**What is being asked**. List every line of the records below that contains the string "agent", matching case exactly.

## BEGIN

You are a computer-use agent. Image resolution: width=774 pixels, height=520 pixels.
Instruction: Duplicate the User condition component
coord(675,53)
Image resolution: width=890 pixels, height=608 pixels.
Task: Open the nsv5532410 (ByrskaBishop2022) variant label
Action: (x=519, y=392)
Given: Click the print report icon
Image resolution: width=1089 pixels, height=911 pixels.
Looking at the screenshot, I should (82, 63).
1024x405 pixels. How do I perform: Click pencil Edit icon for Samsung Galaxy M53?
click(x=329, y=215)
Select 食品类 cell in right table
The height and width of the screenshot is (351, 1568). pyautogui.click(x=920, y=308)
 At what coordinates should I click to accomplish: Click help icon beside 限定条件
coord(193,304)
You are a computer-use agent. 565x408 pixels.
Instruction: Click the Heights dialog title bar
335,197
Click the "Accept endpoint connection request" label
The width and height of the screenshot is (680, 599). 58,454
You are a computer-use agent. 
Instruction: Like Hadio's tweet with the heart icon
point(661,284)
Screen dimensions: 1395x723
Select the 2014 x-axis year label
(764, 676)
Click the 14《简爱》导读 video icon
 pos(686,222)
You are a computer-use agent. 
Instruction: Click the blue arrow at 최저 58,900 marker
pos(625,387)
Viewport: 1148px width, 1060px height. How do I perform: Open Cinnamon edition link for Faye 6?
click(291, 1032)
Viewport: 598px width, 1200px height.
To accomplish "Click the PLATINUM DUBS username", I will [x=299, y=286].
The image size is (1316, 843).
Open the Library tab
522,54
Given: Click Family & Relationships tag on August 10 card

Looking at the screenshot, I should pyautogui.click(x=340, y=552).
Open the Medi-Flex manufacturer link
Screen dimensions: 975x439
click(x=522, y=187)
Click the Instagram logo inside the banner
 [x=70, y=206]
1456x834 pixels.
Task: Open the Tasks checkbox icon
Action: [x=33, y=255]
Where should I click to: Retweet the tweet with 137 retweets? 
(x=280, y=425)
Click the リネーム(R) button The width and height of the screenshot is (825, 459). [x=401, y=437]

## END

**Final result**.
You are a computer-use agent. Image resolution: width=774 pixels, height=520 pixels.
You are a computer-use agent. 565x408 pixels.
You are a computer-use agent. 
You are a computer-use agent. 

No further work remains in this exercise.